The World Bank Group has announced a 21-month debarment with conditional release of three PricewaterhouseCoopers (PwC) Africa firms over collusive and fraudulent practices linked to a major regional electricity project.
The sanctioned entities include Mauritius-based PwC Associates Africa Ltd., PwC Kenya, and PwC Rwanda. The action relates to their involvement in the Eastern Electricity Highway Project under the first phase of the Eastern Africa Power Integration Program in Ethiopia.
The project was designed to boost electricity supply in Kenya by increasing volume and lowering costs, while enabling Ethiopian Electric Power to generate revenue through power exports to Kenya.
According to the World Bank Group, the three firms improperly accessed confidential procurement information from project officials to influence the award of a 2019 consultancy contract tied to the implementation of International Financial Reporting Standards at Ethiopian Electric Power.
They also attempted to sway the awarding of a separate contract involving fixed asset inventory and revaluation for Ethiopian Electric Utility.
Investigations further revealed that PwC Associates misrepresented the availability, qualifications, and employment status of key experts during the selection and execution of the Ethiopian Electric Utility Fixed Asset Inventory and Revaluation (EEU FAIR) contract. The firm also failed to fully disclose all subconsultants involved in the project.
The World Bank Group said these actions constituted collusive and fraudulent practices under its Consultant Guidelines.
Under the terms of the debarment, the three firms and any affiliates they control are ineligible to participate in World Bank-financed projects and operations for the duration of the sanction.

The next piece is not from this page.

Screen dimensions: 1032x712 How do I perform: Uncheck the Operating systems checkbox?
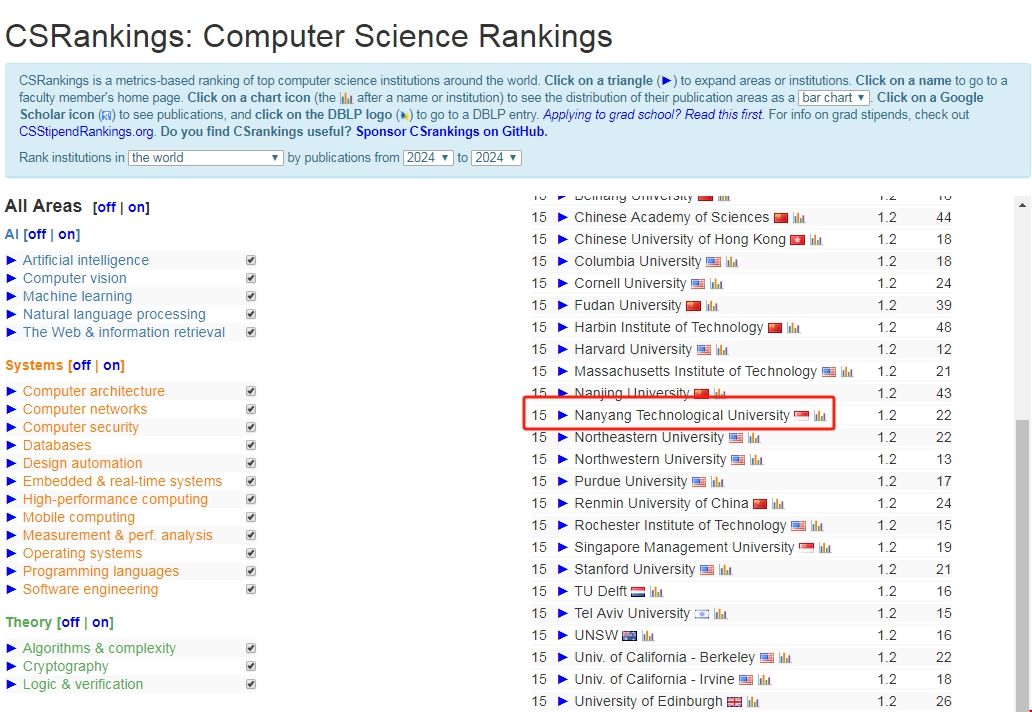249,553
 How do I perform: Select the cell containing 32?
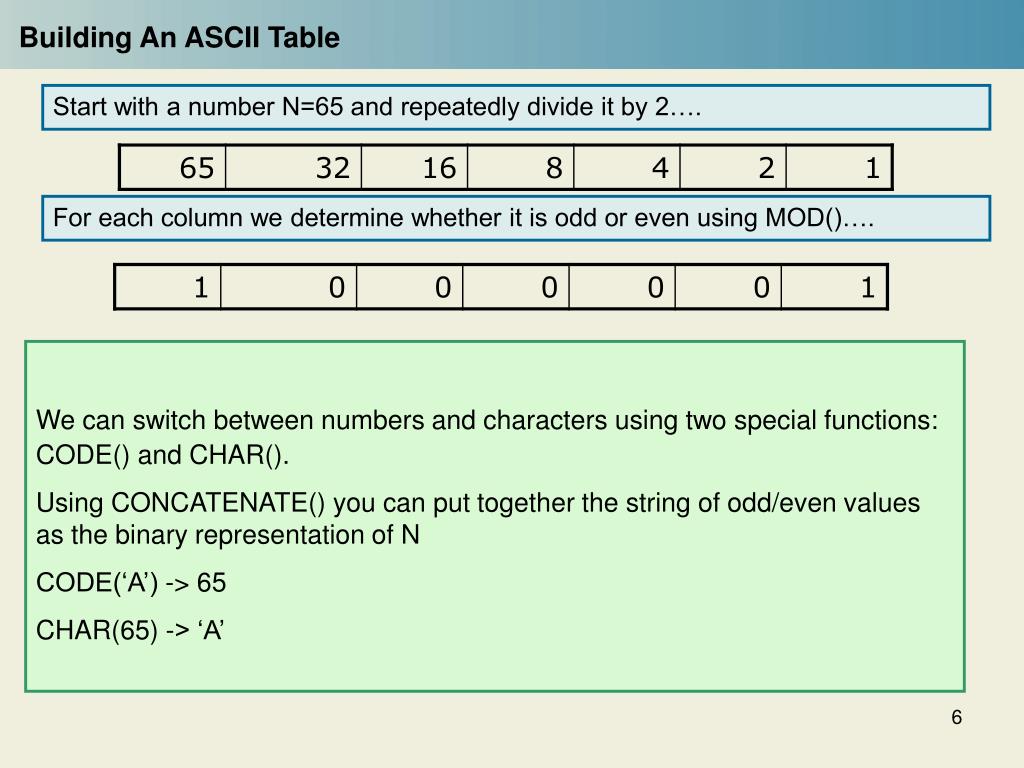click(x=293, y=168)
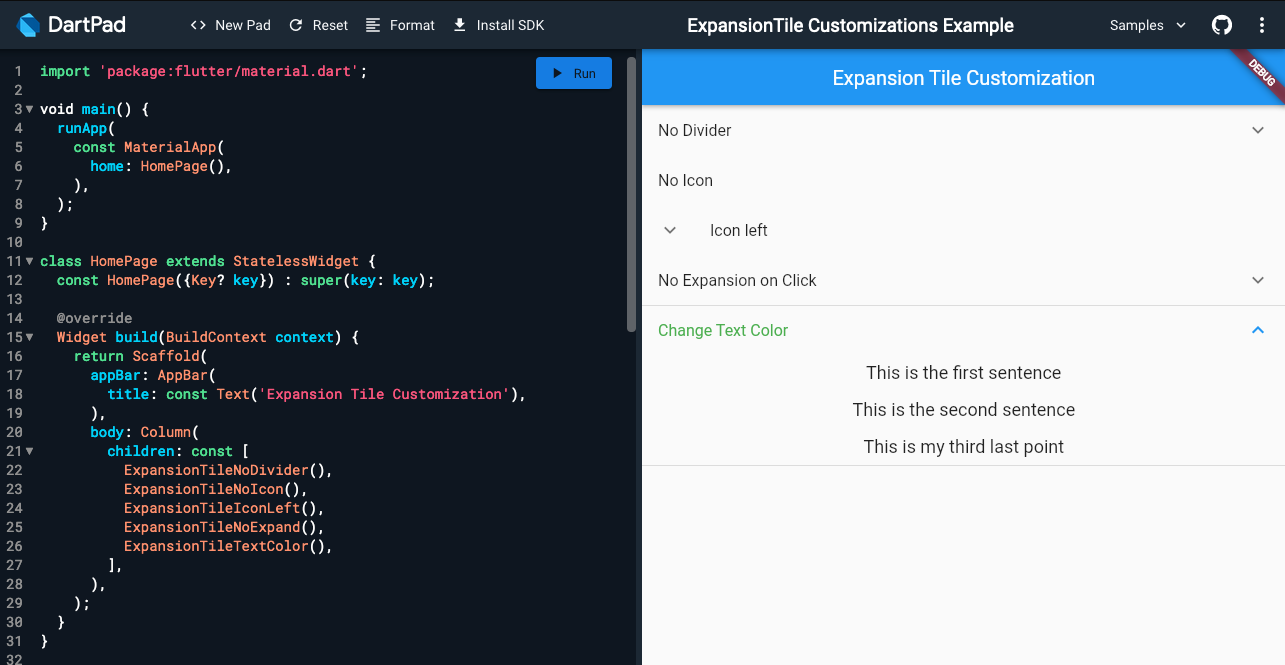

The penalty stems from a settlement agreement in which the firms admitted misconduct.
The debarment period was reduced in recognition of their cooperation, internal investigations, disciplinary actions against responsible staff, and measures taken to strengthen their integrity compliance frameworks.
These measures included ceasing relationships with implicated subconsultants, conducting staff training, and voluntarily refraining from bidding on World Bank-financed contracts during the investigation period.
As part of the agreement, the firms are required to develop and implement enhanced integrity compliance programs aligned with World Bank Group standards. PricewaterhouseCoopers Africa Limited, which oversees compliance across PwC’s African network, signed the agreement as a non-sanctioned party. The firms also committed to ongoing cooperation with the World Bank Group’s Integrity Vice Presidency.
Notably, the debarment qualifies for cross-debarment by other multilateral development banks under the Agreement for Mutual Enforcement of Debarment Decisions signed in April 2010, potentially extending the impact of the sanctions beyond World Bank-financed projects.